=== What this task involves ===
Exactly as they appear below, repeat the lines from the one with "This screenshot has height=875, width=1143." through the one with "Choose the 'No", and no others.

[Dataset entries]

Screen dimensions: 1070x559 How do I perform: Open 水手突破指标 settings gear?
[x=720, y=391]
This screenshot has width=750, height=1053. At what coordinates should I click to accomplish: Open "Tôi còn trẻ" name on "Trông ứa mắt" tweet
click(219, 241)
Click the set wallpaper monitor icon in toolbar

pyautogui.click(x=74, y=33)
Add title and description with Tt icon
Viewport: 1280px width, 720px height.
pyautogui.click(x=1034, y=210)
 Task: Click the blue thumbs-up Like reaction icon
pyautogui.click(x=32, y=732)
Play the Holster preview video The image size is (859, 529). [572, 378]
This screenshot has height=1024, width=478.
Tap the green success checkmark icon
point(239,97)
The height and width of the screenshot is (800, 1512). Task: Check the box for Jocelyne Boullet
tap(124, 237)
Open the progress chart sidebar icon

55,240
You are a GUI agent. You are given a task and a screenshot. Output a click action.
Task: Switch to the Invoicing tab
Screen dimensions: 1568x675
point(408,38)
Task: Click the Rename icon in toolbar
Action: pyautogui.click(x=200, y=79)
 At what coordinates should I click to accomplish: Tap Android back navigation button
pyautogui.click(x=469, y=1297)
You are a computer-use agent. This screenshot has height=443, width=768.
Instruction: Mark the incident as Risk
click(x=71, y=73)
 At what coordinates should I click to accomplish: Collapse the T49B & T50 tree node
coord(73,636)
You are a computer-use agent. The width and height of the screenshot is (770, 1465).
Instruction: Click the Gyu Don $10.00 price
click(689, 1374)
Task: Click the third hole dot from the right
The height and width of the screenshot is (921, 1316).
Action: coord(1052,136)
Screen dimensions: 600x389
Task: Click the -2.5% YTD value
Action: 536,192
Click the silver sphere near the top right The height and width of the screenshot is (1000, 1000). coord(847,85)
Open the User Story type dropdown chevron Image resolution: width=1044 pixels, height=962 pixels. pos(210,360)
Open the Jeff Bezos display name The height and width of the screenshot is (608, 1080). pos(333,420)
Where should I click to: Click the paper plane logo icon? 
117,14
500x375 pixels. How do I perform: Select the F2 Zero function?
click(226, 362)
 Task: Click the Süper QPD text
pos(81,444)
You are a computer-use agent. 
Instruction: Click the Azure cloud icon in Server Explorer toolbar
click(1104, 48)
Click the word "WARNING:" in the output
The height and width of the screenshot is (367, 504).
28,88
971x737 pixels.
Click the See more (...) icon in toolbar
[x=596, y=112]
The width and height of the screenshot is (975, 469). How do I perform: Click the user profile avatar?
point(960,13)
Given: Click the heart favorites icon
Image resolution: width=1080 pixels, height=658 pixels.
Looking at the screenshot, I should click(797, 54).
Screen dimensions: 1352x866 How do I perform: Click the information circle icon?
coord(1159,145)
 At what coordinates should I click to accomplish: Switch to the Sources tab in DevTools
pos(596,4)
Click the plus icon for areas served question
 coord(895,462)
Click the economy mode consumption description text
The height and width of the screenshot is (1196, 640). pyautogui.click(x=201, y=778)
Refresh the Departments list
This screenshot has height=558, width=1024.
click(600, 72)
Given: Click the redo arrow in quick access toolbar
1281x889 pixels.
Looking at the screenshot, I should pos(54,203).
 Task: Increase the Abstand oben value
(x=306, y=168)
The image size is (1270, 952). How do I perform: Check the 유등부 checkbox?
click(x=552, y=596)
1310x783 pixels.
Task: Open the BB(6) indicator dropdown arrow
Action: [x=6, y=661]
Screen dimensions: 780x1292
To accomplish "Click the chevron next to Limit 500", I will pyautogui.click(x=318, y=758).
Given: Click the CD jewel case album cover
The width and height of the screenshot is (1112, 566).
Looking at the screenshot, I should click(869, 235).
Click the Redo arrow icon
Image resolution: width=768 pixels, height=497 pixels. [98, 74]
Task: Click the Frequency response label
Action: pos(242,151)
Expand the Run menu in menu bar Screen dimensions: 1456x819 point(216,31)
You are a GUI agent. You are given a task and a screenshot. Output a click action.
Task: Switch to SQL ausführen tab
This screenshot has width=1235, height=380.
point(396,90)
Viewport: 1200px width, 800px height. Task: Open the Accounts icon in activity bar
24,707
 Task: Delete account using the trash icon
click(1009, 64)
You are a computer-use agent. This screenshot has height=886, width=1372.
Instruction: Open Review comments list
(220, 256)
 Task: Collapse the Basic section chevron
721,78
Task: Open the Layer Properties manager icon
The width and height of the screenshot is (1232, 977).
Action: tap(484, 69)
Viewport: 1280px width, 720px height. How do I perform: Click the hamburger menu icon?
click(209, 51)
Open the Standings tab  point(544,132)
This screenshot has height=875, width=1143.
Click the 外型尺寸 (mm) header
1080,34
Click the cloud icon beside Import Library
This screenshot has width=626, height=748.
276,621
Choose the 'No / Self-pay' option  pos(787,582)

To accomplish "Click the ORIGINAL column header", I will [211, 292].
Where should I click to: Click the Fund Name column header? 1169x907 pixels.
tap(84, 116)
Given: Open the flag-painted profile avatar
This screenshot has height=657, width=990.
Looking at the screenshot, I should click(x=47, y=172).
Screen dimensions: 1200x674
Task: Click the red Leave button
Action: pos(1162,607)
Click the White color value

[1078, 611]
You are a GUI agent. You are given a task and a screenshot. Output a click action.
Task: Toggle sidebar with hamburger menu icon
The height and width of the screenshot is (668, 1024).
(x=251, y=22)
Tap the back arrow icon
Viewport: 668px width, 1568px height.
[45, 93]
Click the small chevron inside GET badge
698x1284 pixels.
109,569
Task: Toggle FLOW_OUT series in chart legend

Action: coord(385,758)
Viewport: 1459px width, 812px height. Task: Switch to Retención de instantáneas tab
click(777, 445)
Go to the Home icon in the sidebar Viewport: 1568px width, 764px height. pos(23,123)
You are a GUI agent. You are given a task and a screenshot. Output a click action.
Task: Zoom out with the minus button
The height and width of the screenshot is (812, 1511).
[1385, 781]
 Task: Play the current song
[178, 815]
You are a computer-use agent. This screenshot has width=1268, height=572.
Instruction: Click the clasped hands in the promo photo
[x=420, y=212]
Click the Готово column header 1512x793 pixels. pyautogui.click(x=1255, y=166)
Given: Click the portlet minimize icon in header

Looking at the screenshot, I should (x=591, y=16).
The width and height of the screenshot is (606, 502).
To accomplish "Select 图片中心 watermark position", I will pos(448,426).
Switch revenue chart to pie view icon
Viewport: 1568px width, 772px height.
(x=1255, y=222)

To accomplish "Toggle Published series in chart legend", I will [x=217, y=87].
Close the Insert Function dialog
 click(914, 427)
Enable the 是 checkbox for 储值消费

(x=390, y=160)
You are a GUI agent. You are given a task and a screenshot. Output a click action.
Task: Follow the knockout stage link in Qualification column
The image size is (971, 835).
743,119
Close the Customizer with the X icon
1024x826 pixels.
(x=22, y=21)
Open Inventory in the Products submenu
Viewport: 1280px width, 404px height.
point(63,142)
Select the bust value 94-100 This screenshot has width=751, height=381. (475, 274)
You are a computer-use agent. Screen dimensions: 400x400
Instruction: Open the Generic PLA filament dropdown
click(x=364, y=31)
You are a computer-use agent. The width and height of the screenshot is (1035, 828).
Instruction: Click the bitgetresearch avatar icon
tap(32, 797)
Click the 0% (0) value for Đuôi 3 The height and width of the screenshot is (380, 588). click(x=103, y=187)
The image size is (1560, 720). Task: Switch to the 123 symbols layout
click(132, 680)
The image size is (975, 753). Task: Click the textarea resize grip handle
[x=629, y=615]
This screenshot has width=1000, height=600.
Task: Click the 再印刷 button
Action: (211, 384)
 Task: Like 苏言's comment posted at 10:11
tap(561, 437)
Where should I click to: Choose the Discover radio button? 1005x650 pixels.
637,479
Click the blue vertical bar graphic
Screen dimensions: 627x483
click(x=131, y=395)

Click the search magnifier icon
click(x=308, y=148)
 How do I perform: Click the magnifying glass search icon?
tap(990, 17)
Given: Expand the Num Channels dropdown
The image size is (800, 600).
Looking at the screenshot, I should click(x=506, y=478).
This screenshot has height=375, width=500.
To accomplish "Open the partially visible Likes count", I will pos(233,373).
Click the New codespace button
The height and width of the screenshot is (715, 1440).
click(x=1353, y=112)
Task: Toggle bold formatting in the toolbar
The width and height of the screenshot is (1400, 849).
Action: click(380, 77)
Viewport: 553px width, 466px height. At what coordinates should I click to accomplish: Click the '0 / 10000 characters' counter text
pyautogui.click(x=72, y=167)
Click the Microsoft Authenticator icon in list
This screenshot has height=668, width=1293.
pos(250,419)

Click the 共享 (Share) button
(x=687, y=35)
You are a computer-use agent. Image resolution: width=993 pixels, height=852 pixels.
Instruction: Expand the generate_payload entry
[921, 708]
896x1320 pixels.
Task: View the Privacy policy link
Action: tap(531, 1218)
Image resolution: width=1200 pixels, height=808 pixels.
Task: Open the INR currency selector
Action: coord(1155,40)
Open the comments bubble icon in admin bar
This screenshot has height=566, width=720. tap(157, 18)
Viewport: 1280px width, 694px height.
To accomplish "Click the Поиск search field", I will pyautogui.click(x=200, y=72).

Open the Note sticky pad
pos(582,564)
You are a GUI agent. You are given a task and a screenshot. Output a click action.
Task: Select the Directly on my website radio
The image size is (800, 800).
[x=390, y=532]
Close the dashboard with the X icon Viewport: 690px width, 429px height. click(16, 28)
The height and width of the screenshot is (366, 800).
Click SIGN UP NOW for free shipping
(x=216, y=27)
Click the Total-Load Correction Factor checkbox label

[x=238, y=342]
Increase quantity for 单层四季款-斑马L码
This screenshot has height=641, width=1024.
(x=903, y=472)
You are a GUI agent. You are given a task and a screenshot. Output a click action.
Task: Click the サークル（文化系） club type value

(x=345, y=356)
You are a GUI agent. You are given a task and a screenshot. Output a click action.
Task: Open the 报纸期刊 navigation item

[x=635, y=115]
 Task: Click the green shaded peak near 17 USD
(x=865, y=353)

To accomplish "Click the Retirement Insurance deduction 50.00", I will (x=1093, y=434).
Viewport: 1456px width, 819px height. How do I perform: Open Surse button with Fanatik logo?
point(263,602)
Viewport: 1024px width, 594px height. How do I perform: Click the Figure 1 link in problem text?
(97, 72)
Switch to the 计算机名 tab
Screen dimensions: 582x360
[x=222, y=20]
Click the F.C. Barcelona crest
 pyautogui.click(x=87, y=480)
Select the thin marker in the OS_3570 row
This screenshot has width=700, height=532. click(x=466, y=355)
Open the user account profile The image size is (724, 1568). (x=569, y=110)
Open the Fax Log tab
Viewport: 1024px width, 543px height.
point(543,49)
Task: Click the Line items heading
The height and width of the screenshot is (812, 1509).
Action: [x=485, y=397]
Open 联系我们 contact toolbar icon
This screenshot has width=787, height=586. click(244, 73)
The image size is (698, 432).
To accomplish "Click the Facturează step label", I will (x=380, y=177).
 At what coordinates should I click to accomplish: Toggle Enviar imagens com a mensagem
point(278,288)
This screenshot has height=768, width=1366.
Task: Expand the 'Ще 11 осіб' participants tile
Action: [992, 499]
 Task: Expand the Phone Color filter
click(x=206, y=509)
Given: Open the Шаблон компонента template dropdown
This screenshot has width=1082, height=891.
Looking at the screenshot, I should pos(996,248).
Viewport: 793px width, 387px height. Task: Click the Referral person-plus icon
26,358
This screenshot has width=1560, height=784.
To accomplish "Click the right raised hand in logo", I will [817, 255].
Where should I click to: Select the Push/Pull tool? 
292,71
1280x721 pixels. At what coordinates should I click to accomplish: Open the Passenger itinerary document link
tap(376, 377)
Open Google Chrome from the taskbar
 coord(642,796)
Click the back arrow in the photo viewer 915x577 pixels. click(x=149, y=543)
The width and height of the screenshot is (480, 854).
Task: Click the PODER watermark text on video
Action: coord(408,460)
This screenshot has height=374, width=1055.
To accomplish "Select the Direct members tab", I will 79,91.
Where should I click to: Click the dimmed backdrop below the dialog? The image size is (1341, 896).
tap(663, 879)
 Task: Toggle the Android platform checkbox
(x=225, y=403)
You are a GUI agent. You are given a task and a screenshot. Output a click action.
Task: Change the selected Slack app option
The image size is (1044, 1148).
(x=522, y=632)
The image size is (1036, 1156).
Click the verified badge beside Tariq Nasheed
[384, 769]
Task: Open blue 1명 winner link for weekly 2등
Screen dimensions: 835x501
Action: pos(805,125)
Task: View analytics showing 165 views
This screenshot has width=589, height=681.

=== Response ===
This screenshot has height=875, width=1143.
Click the 外型尺寸 (mm) header
1080,34
Click the cloud icon beside Import Library
This screenshot has width=626, height=748.
276,621
Choose the 'No / Self-pay' option  pos(787,582)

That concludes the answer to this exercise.